* **Texto para leitura**:
A comunidade foi constituída no início de 1960, os pioneiros sendo da família Santos, através do
casal Sr. Zito e Sra. Matilde, naturais de Rio das Pedras e Piracicaba, respectivamente. A
ocupação foi devida a construção da Barragem, o qual atraiu muitos pesssoas em busca do
acesso a riqueza por meio das técnicas pesqueiras. As famílias mais velhas que ali vivem são
extensas e, as mais jovens, famílias do tipo nuclear. São os homens que constituem a chefia da
família, mas há o hábito do mesmo envolver os vários membros na atividade, sendo a esposa a
que mais regularmente participa, seguido pelos filhos e agregados.
As famílias originárias constituíram relações de parentescos uma vez que houve novos
matrimônios oriundos da proximidade entre domicílios, fossem eles entre pescadores ou com
rancheiros.

* **Complete o seguinte**:
1. Transcreva literalmente o trecho do texto sobre a comunidade pesqueira entre "A comunidade foi" e "rancheiros.", inclusive.
2. Dê sequência ao texto sobre a comunidade pesqueira a partir da última frase apresentada.
A listagem não tem relação com o texto sobre a comunidade pesqueira.

* **Registros armazenados**:

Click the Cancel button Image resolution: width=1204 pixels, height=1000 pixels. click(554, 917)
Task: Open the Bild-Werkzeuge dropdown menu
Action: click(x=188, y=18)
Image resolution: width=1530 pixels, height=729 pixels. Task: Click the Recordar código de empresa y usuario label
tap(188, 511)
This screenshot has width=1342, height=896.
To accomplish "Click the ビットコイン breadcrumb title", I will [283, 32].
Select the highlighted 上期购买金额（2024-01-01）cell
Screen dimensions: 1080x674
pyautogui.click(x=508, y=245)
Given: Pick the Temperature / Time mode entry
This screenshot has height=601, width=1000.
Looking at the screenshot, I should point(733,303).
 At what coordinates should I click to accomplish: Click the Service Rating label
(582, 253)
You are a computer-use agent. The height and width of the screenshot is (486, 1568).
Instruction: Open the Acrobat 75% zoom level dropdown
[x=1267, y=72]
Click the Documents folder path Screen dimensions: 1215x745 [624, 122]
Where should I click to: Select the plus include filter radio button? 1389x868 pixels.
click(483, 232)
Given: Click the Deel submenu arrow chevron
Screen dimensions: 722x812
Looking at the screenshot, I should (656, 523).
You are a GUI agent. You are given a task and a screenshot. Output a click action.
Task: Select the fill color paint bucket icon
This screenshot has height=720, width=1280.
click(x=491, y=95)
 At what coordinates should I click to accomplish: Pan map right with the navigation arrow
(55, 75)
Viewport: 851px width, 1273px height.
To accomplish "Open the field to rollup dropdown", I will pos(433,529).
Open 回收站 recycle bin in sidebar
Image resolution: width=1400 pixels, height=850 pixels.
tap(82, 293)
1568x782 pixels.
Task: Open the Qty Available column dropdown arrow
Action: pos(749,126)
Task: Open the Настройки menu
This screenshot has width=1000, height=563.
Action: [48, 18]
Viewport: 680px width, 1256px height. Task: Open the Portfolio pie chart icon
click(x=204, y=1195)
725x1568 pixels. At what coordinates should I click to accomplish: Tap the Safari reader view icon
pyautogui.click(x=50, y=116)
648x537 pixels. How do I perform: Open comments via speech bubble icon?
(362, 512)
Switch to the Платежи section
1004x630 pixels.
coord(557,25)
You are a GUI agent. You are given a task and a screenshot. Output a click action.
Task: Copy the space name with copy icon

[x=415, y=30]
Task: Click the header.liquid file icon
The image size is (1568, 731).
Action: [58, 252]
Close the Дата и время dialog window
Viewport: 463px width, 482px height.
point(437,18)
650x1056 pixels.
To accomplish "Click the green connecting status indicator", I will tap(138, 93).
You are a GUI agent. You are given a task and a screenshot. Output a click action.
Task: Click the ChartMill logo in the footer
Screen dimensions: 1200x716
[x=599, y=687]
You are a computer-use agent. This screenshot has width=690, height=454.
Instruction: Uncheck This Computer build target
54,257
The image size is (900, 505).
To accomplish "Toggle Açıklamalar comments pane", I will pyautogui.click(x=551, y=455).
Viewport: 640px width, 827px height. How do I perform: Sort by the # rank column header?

* **Respostas em ordem**:
1.
A comunidade foi constituída no início de 1960, os pioneiros sendo da família Santos, através do
casal Sr. Zito e Sra. Matilde, naturais de Rio das Pedras e Piracicaba, respectivamente. A
ocupação foi devida a construção da Barragem, o qual atraiu muitos pesssoas em busca do
acesso a riqueza por meio das técnicas pesqueiras. As famílias mais velhas que ali vivem são
extensas e, as mais jovens, famílias do tipo nuclear. São os homens que constituem a chefia da
família, mas há o hábito do mesmo envolver os vários membros na atividade, sendo a esposa a
que mais regularmente participa, seguido pelos filhos e agregados.
As famílias originárias constituíram relações de parentescos uma vez que houve novos
matrimônios oriundos da proximidade entre domicílios, fossem eles entre pescadores ou com
rancheiros.

2.
A tradição pesqueira no Tanquã é evidenciada por várias práticas de trabalho procedentes do
associativismo familiar: na colaboração para a arrumação dos petrechos de pesca, ora
direcionados a captura de uma espécie alvo (monoespecíficos: coifo, anzol, tarrafa) ora
direcionados a captura de diversas espécies de peixe (multiespecífico: rede de espera); no
ajustamento a rotina da casa ao horário de pesca, pondo o café, arrumando marmita, o almoço ou
a janta, enfim, adequando as tarefas outras à expectativa da presença ou justificativa da ausência
dos membros ao comportamento dos cardumes (de hábitos diurnos ou noturnos); dentre outros.
Neste sentido, é certo afirmar que as comunidades acompanham os padrões oferecidos pelo
ambiente natural e pelo ambiente antropisado (LEONEL, 1998). À medida que as gerações se
formam, novos valores e novos costumes são incorporados ao modo de vida, na qual a
persistência de alguns permite delimitar os traços particulares de cada categoria.
No entanto, a tradição local que suscitava que os filhos fossem pescadores como os pais, é uma
realidade que está sendo descartada como aspiração dos pais para o futuro de sua prole.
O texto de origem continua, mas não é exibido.